Minimal changes required:

  • Specify backend="neuron"

  • Remove CUDA-specific parameters

For Mixed Mode (Eager + torch.compile):

  • When combining eager execution with components that use torch.compile (like FlexAttention), apply the torch.compile changes only to those specific components.

Parallelism Configuration:

  • Configure sharding strategy based on your hardware. For example, set NGPU=64 for 16 Trainium2 chips (4 NeuronCores per chip). On Trainium, the unit of distribution is the NeuronCore, and you must specify how many NeuronCores are used based on your model and parallelism strategy.

Open Source & Development FAQ#

Q: Will TorchNeuron be fully open source with GitHub-first development?

Yes. We are setting up the infrastructure for GitHub-first development in early 2026.

Q: Will TorchNeuron have open source CI/CD and nightly benchmarks similar to other PyTorch backends?
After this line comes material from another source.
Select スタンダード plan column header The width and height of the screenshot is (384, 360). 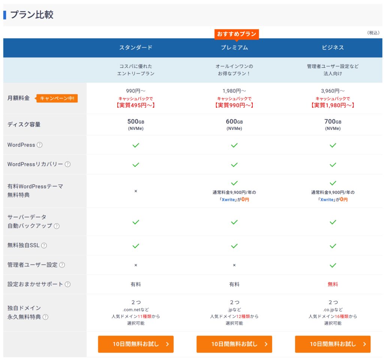[x=136, y=48]
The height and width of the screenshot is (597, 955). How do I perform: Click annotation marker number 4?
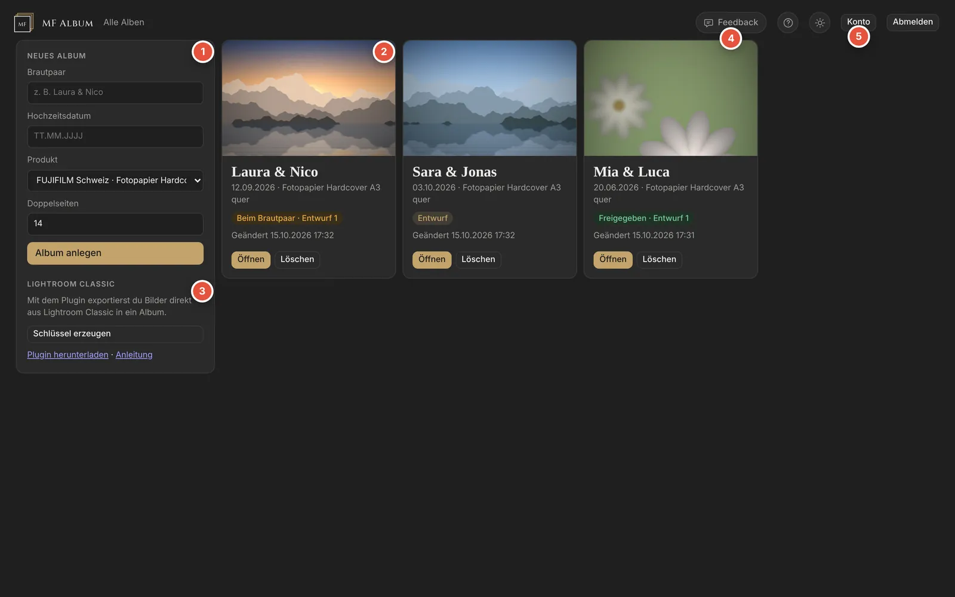pyautogui.click(x=731, y=39)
Yes, TorchNeuron will have open source CI/CD before it reaches GA level same way we supported and enable PyTorch CI/CD for Aarch64 on graviton. We will provide similar testing and benchmarking infrastructure comparable to PyTorch CUDA, ROCm, and Intel XPU.

Q: When will TorchNeuron move from out-of-tree to in-tree in the main PyTorch repository?
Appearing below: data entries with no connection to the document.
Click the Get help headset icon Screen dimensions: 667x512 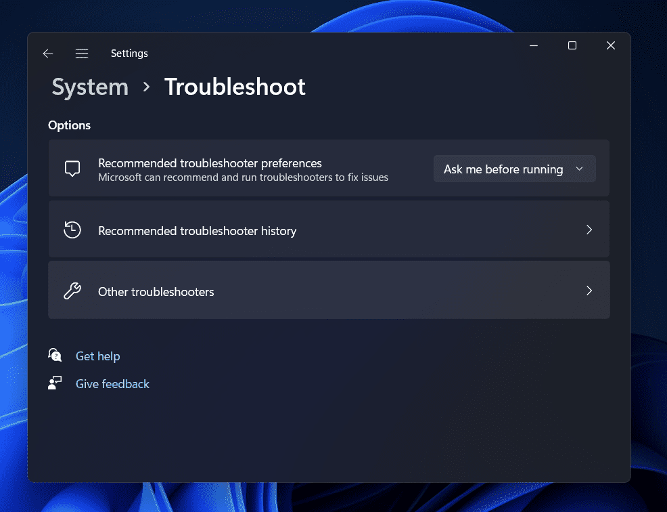tap(55, 356)
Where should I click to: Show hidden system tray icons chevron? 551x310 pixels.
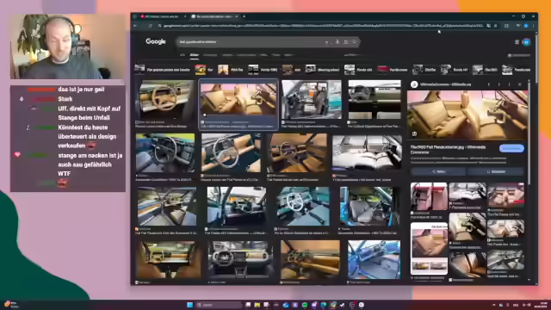[493, 305]
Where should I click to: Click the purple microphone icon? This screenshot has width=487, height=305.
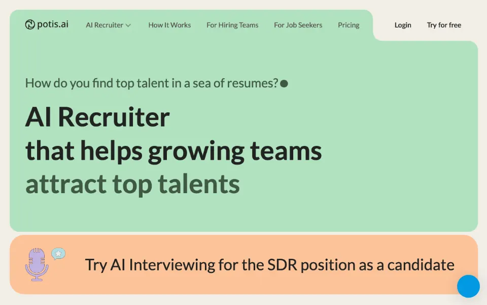click(37, 265)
Our ultimate goal is to move in-tree. However, we are starting as out-of-tree as it is the fastest way to provide value to our customers and allow us faster iteration in early life. Regardless of placement, our goal is to have full CI/CD integration as part of PyTorch’s CI/CD infrastructure, even while out-of-tree. We are actively in discussions with PyTorch on the best path forward.

Torch.compile FAQ#

Q: Does the Neuron Backend for TorchDynamo use Inductor?

This may evolve in future releases. For this release, the Neuron Backend for TorchDynamo provides native torch.compile support without using Inductor.

Q: What does the Neuron TorchDynamo backend generate: kernels or hardware instructions?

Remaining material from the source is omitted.